Matt Schorr and Dr. Karen Winkfield
March 31, 2021

NASHVILLE, Tenn. The Meharry-Vanderbilt Alliance (MVA) Interprofessional Education (IPE) program is an opportunity for students enrolled in health-related professional training programs at colleges and universities around Nashville to work with community partners in a real-world setting to solve real-world problems. Selected students and their faculty mentors engage in shared problem solving to address whatever need is presented by the community organization. MVA IPE partners include various nonprofit organizations in the Nashville area, whose missions include the overall improvement of public health in the metropolitan and surrounding areas.

In February 2021, IPE program faculty published an article describing the program and its impact on students and community partners in ScienceDirect, a website that provides access to a massive database of scientific and medical publications. The report – “Engaging the community through a longitudinal, interprofessional, interinstitutional experiential learning collaboration” – demonstrated the importance of community-engaged IPE and shared details of the MVA’s effective inter-institutional method of delivering IPE.


Innovation that serves community and students

A key component of the program evaluation shared in this article included an assessment of students’ skillsets and impressions after completion of their assigned community project. Students found that participation in the MVA IPE program improved their teamwork and communication skills, and increased their comfort interacting with students training in other professions.

“We wanted a qualitative piece on the aspect of how students felt,” Chad K. Gentry, PharmD, BCACP, CDCES, FNAP, Associate Professor at Lipscomb University College of Pharmacy and Health Sciences, and lead author of the publication, commented. “We wanted to show innovative ways to deliver interprofessional education.”

Gentry joined the MVA IPE Faculty Collaborative in 2013. At the time, there wasn’t a Lipscomb representative, and his joining the collaborative was part of an effort to expand the project’s scope beyond Meharry Medical College (MMC) and Vanderbilt University (VU). Today, it includes representatives from Belmont University, Lipscomb University and Tennessee State University.

According to Gentry, interprofessional education delivered in a community setting allows students, researchers and the institutions they represent to be a part of their communities. Students learn core skills within their respective fields, and they learn to create deliverables that will benefit the community.

“It’s a mutually beneficial relationship,” Gentry said.


Getting out of the classroom

The publication in ScienceDirect highlights the fact that institutions can take education outside the campus setting, outside the clinical setting and partner with the community. That is, after all, Gentry noted, where patients live.
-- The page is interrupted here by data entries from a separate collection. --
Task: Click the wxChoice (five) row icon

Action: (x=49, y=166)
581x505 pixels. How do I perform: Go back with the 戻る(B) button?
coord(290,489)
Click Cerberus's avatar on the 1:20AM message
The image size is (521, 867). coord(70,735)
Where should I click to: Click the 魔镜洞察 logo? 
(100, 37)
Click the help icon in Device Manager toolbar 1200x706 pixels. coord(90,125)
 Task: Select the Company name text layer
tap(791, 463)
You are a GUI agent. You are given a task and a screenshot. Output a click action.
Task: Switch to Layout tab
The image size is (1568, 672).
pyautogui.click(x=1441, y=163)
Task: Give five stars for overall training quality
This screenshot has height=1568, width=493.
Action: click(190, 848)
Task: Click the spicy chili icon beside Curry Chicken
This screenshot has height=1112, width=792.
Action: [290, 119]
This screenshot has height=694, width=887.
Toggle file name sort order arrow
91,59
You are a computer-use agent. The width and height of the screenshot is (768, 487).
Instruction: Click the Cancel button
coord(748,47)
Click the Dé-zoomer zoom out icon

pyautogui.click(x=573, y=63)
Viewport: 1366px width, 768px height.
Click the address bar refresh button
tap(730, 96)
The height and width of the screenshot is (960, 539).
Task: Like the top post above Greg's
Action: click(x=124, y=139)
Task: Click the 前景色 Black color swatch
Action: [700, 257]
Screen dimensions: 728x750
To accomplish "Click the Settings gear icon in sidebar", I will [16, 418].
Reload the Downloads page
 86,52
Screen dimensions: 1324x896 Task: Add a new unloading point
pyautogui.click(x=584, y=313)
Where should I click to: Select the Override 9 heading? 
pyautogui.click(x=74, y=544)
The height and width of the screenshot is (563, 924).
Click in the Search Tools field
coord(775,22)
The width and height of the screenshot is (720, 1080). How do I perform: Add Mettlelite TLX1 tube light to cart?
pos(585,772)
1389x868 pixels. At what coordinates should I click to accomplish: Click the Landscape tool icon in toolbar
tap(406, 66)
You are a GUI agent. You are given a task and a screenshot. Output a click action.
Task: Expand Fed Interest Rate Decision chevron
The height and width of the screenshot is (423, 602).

“MMC and the MVA have deep connections with the community,” Gentry said. “We leveraged those connections and relationships to see if we could teach students in an interprofessional manner using community partners.”

What they wanted to prove, and what the publication shows, is clinical educators can still meet core skills outside the clinical environment. Students enrolled in the IPE student project learned responsibilities, teamwork and the application of knowledge in a real-world setting.


Expansion of the program

Each iteration of the MVA IPE program is bigger and broader than its predecessors. As the program grew to include more institutions, it also grew to include more disciplines.

That expansion is something Gentry hopes will continue.

 “We’d love to do whatever needs to be done to expand the number of students going through it. And also, [expand] into other professions and health sciences,” he said. “The first step is finding more community partners.”

In addition to expanding its size and scope, the program also evolved and adapted to the changing education landscape required due to COVID-19. In 2019, an escape game experience served as a team-building exercise and an innovative way to assess each student’s interprofessional skills. In 2020, the COVID pandemic created some uncertainty related to whether the program could proceed. However, since innovation is at its core, the MVA switched gears and turned the entire IPE program, including the escape game, into a virtual experience.

Gentry added. “We don’t have it all covered, obviously. We’re learning each time.”